**AIM OF THE EXERCISE:**
In the records below, rewrite everything from the line containing "Viewport: 1253px width, 804px" down to the line containing "592). click(708, 312)", replacing "GUI agent" with "interface agent" and leaving everything else unchanged.

**RECORDS PROVIDED:**

|---|

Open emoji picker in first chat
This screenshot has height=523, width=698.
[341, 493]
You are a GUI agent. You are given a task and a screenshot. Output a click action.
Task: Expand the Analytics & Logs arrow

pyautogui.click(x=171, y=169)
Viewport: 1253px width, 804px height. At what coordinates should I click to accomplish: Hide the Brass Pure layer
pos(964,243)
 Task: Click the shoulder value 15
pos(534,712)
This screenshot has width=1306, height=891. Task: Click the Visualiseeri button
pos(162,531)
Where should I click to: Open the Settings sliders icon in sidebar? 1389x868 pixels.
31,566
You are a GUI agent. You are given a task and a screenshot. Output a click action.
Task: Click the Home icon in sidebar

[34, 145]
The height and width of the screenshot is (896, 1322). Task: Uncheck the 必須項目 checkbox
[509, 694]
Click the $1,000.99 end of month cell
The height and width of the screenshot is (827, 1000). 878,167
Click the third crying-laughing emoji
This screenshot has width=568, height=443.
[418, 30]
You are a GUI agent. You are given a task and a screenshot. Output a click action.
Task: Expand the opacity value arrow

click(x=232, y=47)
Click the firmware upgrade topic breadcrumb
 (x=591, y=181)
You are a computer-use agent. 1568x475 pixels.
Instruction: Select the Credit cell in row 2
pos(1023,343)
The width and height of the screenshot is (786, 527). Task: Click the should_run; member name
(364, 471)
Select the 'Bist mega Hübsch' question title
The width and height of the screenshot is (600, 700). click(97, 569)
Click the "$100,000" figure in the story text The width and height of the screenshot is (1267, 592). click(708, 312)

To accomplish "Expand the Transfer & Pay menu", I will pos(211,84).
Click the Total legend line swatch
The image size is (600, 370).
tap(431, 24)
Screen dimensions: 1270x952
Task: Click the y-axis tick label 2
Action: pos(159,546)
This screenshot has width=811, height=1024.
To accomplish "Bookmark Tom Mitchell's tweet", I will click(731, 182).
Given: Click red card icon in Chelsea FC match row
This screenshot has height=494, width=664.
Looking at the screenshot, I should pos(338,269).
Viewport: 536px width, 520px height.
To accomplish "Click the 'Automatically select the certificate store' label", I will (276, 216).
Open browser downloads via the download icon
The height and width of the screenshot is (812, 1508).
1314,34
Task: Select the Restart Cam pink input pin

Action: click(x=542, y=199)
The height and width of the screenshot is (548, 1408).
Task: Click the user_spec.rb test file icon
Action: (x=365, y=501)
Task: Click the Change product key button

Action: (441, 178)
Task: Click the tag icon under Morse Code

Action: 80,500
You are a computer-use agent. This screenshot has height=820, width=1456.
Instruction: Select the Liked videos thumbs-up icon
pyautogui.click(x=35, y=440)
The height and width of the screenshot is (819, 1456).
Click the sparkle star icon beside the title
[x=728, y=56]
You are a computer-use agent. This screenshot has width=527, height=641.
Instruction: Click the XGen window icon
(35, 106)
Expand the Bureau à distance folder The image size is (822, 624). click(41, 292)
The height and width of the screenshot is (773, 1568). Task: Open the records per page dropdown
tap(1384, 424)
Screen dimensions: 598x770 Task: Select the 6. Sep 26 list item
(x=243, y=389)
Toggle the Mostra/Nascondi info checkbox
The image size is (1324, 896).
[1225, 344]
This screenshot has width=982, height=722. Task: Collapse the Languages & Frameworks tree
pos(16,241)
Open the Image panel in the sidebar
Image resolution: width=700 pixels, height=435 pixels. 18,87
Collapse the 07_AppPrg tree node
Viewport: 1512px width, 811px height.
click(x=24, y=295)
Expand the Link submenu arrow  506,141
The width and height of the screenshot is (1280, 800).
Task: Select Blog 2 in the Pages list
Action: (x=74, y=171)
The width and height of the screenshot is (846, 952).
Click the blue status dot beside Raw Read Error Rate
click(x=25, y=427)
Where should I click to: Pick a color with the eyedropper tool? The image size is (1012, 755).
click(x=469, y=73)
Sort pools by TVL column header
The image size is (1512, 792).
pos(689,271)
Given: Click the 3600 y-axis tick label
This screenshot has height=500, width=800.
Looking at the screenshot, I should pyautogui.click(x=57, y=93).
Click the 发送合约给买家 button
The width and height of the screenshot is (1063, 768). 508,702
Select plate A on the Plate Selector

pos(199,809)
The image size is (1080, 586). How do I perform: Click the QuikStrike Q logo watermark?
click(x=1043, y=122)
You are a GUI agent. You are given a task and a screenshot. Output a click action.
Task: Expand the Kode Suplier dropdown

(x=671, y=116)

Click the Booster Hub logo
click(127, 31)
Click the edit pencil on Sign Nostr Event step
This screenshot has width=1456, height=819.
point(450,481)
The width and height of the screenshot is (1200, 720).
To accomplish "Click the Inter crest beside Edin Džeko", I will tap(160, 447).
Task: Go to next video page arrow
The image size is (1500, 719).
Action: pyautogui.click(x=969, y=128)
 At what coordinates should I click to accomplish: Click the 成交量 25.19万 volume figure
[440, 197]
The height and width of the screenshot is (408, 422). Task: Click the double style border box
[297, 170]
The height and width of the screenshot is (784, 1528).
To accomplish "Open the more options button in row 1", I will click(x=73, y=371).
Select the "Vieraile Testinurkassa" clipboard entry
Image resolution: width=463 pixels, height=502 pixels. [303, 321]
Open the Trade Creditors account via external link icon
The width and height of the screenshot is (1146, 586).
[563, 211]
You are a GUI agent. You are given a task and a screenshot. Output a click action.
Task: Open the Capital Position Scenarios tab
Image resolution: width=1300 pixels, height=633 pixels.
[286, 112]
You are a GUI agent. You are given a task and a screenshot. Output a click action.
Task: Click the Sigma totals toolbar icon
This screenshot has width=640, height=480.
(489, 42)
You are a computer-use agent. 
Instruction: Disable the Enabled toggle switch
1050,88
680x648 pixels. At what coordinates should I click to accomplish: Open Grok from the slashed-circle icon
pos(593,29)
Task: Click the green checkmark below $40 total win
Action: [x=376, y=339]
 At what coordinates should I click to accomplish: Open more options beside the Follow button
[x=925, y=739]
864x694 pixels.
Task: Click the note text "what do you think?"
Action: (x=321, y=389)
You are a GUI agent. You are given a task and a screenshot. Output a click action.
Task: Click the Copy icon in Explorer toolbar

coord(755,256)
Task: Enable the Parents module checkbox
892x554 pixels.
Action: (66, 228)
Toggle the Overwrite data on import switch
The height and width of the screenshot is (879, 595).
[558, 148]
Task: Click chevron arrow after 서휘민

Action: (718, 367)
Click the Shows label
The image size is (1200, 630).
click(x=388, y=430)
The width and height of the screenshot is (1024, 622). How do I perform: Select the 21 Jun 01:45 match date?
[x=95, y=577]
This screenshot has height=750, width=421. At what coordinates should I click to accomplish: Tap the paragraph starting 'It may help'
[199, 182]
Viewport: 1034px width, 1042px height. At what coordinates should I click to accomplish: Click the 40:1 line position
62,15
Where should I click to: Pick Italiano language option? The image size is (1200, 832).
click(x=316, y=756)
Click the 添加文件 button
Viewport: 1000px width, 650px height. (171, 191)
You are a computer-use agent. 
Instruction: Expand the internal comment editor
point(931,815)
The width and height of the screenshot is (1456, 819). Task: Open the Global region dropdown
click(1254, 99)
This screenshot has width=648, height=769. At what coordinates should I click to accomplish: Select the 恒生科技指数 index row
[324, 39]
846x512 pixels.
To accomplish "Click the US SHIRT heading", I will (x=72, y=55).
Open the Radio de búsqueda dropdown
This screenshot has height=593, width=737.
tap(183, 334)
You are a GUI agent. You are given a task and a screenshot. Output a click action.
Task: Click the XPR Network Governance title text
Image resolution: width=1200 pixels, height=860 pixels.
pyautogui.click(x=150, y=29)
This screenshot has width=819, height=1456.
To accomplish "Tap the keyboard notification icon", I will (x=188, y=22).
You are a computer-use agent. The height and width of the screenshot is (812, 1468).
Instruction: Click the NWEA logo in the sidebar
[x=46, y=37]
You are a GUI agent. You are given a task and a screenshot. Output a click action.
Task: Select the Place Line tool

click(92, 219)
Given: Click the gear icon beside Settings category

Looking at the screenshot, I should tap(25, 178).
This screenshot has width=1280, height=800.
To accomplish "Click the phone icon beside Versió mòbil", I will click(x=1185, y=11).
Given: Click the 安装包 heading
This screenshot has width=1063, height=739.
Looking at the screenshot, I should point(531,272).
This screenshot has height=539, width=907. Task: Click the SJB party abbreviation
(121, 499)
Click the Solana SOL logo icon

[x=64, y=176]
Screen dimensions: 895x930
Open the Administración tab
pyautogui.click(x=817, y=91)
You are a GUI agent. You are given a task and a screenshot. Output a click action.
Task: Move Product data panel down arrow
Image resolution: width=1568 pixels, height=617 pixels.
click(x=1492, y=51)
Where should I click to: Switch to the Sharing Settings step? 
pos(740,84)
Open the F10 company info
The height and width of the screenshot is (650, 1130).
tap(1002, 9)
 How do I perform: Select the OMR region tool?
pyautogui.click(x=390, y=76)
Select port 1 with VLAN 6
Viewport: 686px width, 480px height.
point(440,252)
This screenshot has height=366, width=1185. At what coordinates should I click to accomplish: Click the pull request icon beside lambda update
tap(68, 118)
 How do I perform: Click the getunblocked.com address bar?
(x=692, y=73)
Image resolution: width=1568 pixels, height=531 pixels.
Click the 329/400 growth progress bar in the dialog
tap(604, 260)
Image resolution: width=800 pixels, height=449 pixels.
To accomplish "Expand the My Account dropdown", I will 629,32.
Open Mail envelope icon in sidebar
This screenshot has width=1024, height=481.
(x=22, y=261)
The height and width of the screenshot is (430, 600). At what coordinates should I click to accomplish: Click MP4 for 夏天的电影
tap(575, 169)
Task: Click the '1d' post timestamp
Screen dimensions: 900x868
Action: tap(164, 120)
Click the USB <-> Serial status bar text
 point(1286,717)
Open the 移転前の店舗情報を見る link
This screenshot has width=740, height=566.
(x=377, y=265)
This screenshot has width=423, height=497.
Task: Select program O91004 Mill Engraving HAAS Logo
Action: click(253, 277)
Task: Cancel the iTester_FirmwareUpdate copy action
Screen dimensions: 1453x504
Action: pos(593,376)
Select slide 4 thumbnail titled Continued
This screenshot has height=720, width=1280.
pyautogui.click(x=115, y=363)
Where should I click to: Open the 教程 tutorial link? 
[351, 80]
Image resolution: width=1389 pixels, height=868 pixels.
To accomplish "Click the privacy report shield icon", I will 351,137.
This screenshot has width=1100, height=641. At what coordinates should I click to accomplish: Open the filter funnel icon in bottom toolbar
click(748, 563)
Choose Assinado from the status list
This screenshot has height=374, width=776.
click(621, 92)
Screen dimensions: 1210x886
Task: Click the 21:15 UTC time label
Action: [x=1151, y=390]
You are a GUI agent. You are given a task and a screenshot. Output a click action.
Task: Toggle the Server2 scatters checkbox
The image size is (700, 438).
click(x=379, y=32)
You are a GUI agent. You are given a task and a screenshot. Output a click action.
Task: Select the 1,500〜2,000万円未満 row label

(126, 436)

|---|

**FINAL RESULT:**
Viewport: 1253px width, 804px height. At what coordinates should I click to accomplish: Hide the Brass Pure layer
pos(964,243)
 Task: Click the shoulder value 15
pos(534,712)
This screenshot has width=1306, height=891. Task: Click the Visualiseeri button
pos(162,531)
Where should I click to: Open the Settings sliders icon in sidebar? 1389x868 pixels.
31,566
You are a interface agent. You are given a task and a screenshot. Output a click action.
Task: Click the Home icon in sidebar

[34, 145]
The height and width of the screenshot is (896, 1322). Task: Uncheck the 必須項目 checkbox
[509, 694]
Click the $1,000.99 end of month cell
The height and width of the screenshot is (827, 1000). 878,167
Click the third crying-laughing emoji
This screenshot has width=568, height=443.
[418, 30]
You are a interface agent. You are given a task and a screenshot. Output a click action.
Task: Expand the opacity value arrow

click(x=232, y=47)
Click the firmware upgrade topic breadcrumb
 (x=591, y=181)
You are a computer-use agent. 1568x475 pixels.
Instruction: Select the Credit cell in row 2
pos(1023,343)
The width and height of the screenshot is (786, 527). Task: Click the should_run; member name
(364, 471)
Select the 'Bist mega Hübsch' question title
The width and height of the screenshot is (600, 700). click(97, 569)
Click the "$100,000" figure in the story text The width and height of the screenshot is (1267, 592). click(708, 312)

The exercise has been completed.